Here's how I explain declarations in Web pages to laypeople.
It's the equivalent of me telling you that "This post is written in 21st century American English." Yeah, that's kind of obvious to you, but computers are much more literal than we are.
This is why the first code at the top of my Media and New Media Ideas page is just a bunch of gibberish:
<!DOCTYPE html PUBLIC "-//W3C//DTD XHTML 1.0 Transitional//EN"
"http://www.w3.org/TR/xhtml1/DTD/xhtml1-transitional.dtd">
<html xmlns="http://www.w3.org/1999/xhtml">
<head profile="http://gmpg.org/xfn/11">
That's because it wasn't written for people. Metadata is written instructions for machines. Browsers, search bots, feed readers, you name it.
And as we move up the food chain, it's possible to make those instructions more and more active.
So in theory, if I declare that the values contained in the RDF tags are contained at the directory https://dansExampleSemanticDirectory.com, then a bot crawling those tags will read from that directory when assigning meaning to the text.
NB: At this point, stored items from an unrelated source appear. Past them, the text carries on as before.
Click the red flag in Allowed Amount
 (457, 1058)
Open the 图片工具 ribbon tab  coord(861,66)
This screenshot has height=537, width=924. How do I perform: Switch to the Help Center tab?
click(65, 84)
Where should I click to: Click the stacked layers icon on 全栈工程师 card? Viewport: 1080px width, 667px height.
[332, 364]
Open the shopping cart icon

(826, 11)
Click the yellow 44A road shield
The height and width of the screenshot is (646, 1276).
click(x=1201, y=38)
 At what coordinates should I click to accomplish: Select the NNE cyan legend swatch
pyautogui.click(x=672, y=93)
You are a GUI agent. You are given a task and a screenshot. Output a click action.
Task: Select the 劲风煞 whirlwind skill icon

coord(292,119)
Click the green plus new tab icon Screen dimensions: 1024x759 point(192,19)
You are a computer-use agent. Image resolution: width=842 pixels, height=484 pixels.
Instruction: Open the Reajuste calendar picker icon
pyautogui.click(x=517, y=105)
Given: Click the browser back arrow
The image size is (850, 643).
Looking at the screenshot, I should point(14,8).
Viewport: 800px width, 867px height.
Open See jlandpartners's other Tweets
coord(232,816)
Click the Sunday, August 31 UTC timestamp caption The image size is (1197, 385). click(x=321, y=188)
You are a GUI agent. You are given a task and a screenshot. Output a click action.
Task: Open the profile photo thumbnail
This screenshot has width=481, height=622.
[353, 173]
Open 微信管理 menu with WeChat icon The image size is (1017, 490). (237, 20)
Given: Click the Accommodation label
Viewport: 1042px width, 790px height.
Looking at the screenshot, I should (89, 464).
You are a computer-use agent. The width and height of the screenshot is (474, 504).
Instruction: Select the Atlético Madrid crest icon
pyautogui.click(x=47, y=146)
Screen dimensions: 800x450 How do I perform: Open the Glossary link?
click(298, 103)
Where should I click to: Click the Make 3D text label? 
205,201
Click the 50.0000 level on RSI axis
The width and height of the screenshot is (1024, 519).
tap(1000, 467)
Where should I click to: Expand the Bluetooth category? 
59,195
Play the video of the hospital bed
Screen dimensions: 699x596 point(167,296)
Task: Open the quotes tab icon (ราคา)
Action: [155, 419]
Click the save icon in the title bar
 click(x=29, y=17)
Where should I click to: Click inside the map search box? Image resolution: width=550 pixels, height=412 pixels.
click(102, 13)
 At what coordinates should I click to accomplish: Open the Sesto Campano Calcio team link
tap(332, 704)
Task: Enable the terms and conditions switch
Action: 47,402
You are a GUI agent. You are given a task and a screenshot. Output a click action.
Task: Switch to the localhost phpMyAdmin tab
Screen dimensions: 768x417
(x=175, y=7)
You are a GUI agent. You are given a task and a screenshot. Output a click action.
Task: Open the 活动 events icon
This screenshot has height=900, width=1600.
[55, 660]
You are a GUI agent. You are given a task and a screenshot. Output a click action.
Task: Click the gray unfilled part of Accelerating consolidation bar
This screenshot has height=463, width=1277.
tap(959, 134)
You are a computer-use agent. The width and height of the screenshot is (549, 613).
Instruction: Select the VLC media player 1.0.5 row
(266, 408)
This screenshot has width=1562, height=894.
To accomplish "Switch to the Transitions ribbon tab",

At some point, there may be many directories of meaning out there on the web. I may have to declare all of them. I may have a root directory of meaning, and multiple subdirectories. I might just declare one directory and make all its tags dependent, or I might do that for some tags and list full URIs/URLs for everything that's contained in other cooperating directories.
It's difficult to say now, because we haven't developed these conventions yet.